Bem a propósito do que me escreveu a professora Beatriz Tupá, minha amiga de
infância (Caldas Novas, claro!): “Se você planeja para um ano, plante arroz; se
planeja para décadas, plante árvores; se for para a vida toda, eduque pessoas”.
A
segunda diz respeito a decisões precipitadas. Daí o fato de eu evocar o imortal escritor francês (e piloto na
Segunda Guerra), a jovem aluna do Ensino Médio e a veterana professora – tudo para
ilustrar o que eu soube estes dias: um juiz enviou a um hospital público
estadual, em Goiânia, uma ordem, no devido papel timbrado de sua Vara Judiciária,
uma determinação: que a criança Fulano(a) de Tal seja internado imediatamente
na Unidade de Terapia Intensiva do citado nosocômio (aqui, estou revisitando os
jornais da década de 60). O diretor, médico zeloso e bem formado, amante
inveterado do ofício e cioso de seu compromisso para com a saúde pública e as
vidas que lhe são confiadas, respondeu “na bucha”:
– Perfeitamente, doutor juiz! Mas só
posso fazer isso se o senhor vier aqui e escolher qual o paciente que eu devo
retirar da UTI.
Traduzindo:
o juiz deu a ordem, a vaga há de surgir; mas o único modo de se criar essa vaga
é com a saída de algum dos meninos ali internados. Ou seja: ao juiz caberia
escolher quem devia morrer para propiciar chance de salvamento para outrem. Ou
que se pesquisasse a existência da vaga em outras unidades hospitalares, na
capital ou em cidade próxima.
O
juiz não leu “O Pequeno Príncipe”, certamente; ou não se lembra. E alguém
precisa dizer-lhe também que vaga em UTI não é uma cama a mais – é todo um
aparato de instalações e aparelhos; criar leitos de UTI implica estudos
delongados e detalhistas.
E
o general, certamente, não se transformará em gaivota...
* * *
4 comentários:
Luiz,
você é demais! Vi, gostei da crônica , costumo usar frase do PEQUENO PRINCIPE, o livro de menino para os adultos. Você se lembrou de minha frase, que aprecio muito , pois nós queremos tudo para agora, mas há coisas que precisamos ter paciência para alcançar como foi o caso citado da UTI, ou do nosso balneário. (KKKKK)

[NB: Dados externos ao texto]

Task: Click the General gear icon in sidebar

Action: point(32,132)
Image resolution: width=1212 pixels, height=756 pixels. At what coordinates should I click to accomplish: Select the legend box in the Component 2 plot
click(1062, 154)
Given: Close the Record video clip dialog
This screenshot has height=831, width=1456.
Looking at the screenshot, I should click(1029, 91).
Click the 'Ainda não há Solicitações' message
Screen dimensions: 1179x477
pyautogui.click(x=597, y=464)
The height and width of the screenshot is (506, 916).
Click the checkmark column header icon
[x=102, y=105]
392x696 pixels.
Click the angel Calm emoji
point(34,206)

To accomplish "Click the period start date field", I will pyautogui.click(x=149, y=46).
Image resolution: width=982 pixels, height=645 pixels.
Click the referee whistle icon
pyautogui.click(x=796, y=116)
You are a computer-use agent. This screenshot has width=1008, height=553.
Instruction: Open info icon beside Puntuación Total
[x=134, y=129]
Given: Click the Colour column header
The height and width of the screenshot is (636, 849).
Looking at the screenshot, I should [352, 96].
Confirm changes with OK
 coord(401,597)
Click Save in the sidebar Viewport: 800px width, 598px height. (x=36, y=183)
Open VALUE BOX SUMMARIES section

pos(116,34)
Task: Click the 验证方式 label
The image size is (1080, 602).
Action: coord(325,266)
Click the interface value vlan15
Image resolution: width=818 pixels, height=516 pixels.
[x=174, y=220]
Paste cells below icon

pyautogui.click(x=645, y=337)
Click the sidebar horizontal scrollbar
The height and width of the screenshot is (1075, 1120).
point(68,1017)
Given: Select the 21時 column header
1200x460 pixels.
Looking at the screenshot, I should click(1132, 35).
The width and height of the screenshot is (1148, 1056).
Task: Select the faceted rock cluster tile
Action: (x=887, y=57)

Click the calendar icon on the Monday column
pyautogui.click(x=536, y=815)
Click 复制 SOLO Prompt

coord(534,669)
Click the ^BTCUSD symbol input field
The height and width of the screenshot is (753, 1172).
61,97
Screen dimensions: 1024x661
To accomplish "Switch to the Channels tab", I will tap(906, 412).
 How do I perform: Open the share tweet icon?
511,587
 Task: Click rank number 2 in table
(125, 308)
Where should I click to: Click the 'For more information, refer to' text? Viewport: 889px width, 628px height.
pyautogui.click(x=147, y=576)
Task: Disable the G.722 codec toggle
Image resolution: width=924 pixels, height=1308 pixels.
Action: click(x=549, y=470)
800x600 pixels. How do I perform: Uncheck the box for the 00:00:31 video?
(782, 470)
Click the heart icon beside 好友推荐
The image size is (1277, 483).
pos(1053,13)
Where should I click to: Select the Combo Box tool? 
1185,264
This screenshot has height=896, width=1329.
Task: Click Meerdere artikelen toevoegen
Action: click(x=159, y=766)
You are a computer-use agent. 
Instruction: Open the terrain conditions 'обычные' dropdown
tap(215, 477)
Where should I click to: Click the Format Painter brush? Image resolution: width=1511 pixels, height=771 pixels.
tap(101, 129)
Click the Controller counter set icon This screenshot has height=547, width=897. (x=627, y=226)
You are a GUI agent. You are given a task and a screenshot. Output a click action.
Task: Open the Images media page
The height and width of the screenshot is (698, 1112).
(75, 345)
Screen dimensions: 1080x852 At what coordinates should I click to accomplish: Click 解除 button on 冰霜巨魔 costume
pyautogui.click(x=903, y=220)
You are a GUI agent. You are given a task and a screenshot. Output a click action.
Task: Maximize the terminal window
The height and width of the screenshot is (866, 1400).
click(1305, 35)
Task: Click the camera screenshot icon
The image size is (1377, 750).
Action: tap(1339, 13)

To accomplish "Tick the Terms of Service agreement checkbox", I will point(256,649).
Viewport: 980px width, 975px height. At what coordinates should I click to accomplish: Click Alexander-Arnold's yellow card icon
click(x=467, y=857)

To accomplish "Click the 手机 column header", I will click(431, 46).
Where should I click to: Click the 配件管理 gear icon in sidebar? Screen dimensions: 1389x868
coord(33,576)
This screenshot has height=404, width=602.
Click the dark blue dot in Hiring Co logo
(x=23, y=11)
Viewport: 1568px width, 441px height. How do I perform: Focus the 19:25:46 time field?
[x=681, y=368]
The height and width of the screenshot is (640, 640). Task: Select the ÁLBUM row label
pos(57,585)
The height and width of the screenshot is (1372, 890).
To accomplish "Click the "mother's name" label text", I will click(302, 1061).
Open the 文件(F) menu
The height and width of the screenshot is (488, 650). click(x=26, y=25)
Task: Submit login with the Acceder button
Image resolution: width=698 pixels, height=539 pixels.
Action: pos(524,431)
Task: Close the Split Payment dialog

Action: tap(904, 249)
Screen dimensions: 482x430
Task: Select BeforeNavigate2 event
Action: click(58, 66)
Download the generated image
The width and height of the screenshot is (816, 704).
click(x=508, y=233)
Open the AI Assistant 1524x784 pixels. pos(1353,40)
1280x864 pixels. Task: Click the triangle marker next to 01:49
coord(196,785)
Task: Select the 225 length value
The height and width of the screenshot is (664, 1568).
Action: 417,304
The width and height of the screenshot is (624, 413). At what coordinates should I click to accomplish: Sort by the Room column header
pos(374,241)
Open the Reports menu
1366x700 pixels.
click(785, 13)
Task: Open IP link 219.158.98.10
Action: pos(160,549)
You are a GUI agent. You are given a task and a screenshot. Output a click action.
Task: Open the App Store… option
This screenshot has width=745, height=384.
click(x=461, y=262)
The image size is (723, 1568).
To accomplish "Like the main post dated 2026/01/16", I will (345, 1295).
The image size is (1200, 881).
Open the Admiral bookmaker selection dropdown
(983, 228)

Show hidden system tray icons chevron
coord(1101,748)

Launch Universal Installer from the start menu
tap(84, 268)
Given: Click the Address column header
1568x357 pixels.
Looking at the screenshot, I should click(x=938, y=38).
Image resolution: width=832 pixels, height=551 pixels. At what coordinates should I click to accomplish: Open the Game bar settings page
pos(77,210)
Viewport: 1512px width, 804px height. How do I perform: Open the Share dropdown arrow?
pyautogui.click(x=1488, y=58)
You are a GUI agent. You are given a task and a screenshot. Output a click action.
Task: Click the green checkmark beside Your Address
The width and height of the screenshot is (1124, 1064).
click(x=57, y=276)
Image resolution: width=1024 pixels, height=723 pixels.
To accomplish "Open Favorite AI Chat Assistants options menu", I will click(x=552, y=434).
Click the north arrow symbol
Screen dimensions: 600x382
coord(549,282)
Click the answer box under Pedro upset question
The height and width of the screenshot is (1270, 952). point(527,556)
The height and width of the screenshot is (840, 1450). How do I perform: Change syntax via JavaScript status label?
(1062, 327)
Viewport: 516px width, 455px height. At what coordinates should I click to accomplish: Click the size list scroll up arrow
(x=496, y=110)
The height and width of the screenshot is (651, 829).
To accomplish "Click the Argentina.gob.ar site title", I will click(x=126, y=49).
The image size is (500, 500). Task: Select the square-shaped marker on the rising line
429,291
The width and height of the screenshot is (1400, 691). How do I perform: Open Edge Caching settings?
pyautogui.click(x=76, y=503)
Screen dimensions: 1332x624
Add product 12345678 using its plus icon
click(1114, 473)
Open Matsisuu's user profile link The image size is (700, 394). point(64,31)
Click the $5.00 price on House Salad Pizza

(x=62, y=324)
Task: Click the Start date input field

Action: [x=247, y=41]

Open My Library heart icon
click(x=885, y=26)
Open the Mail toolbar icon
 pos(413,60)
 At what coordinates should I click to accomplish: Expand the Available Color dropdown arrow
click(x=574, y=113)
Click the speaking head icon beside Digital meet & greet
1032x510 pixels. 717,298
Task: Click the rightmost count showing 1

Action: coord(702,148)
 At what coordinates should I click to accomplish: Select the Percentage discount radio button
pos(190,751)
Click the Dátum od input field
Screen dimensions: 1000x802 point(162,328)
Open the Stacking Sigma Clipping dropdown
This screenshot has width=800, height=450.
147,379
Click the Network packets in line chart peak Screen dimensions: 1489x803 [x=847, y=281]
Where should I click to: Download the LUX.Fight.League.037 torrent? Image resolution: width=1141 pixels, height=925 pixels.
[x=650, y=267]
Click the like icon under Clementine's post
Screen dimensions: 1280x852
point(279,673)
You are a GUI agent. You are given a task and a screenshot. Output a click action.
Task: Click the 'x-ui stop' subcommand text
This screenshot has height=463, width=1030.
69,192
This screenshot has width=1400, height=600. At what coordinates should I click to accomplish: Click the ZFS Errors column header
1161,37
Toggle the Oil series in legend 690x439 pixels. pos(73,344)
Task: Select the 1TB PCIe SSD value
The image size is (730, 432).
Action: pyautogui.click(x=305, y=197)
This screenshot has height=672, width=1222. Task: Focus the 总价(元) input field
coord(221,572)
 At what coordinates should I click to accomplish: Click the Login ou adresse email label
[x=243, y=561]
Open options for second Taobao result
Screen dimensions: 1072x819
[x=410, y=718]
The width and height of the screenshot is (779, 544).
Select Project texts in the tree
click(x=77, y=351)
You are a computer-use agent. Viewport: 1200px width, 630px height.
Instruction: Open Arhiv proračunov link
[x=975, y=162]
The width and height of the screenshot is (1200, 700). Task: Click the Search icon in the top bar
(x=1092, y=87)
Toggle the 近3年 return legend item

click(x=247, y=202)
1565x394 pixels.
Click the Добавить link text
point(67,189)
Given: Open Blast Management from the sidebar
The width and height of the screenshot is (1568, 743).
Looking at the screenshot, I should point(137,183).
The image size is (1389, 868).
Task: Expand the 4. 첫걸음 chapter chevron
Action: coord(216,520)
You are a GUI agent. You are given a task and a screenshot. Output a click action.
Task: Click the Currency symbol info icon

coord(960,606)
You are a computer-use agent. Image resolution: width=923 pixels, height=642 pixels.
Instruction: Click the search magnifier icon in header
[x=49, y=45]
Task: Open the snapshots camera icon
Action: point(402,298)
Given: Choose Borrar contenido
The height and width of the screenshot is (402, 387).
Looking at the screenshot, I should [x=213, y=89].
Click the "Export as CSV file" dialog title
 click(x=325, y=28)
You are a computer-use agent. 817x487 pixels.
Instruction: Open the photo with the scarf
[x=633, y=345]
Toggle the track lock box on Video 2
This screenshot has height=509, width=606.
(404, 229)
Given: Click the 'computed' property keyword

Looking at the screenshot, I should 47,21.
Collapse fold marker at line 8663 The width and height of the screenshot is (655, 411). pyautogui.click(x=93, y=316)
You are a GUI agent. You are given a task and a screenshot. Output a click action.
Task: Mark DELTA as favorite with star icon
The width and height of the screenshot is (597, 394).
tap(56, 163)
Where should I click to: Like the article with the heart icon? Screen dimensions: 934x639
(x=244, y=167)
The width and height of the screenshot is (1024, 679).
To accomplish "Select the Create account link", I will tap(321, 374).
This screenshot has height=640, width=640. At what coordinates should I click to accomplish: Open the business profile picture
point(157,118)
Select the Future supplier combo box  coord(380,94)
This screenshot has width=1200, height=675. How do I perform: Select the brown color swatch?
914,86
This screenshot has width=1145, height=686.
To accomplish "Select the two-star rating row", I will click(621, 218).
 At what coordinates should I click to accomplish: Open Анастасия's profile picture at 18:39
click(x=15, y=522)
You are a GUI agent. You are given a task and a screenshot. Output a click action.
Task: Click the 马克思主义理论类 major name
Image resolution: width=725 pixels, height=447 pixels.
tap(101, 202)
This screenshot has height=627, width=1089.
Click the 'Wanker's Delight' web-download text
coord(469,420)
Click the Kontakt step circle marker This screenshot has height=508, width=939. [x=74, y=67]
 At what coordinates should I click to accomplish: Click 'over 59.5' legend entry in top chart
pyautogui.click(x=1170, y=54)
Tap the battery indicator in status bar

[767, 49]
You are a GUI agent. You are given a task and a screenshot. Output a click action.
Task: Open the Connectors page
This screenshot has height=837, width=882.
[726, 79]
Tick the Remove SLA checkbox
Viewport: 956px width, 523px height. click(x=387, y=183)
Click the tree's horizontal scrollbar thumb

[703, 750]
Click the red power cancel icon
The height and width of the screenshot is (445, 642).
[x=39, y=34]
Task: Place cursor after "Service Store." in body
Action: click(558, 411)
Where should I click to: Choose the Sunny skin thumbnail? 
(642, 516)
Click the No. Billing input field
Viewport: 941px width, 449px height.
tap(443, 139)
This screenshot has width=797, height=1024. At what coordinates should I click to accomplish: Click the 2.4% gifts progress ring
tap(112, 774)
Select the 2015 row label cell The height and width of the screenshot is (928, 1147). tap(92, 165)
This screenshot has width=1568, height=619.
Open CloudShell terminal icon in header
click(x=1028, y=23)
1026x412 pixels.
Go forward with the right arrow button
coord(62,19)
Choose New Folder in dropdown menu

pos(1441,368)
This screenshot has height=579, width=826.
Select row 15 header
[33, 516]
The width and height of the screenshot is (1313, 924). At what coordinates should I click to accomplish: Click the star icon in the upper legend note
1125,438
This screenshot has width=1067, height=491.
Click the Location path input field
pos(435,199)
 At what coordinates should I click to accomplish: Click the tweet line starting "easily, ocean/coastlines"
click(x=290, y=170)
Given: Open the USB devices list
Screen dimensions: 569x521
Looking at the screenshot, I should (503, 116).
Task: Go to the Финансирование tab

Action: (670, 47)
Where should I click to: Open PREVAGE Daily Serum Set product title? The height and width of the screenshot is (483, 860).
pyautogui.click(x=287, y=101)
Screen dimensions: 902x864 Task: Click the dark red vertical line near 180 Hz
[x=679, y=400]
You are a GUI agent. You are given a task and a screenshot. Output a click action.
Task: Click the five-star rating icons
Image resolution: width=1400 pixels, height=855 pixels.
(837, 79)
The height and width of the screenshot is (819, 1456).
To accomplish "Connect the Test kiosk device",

Honra enorme ser lembrada em uma de suas cronicas.
BOM DIA!
LUIZ GOSTEI MUITO, PRINCIPALMENTE A QUE SE REFERE AO "PEQUENO PRÍNCIPE"
ERA ASSIM MESMO...KKK
ABRAÇOS.
Nairte
Gostei muito Luiz. Muitas vezes nos indignamos com determinadas situações e aplaudimos autoridades que emitem ordens sem possibilidade de execução. E nós também, não é? Quantas vezes pedimos da vida aquilo que não é possível ou o lugar já está ocupado.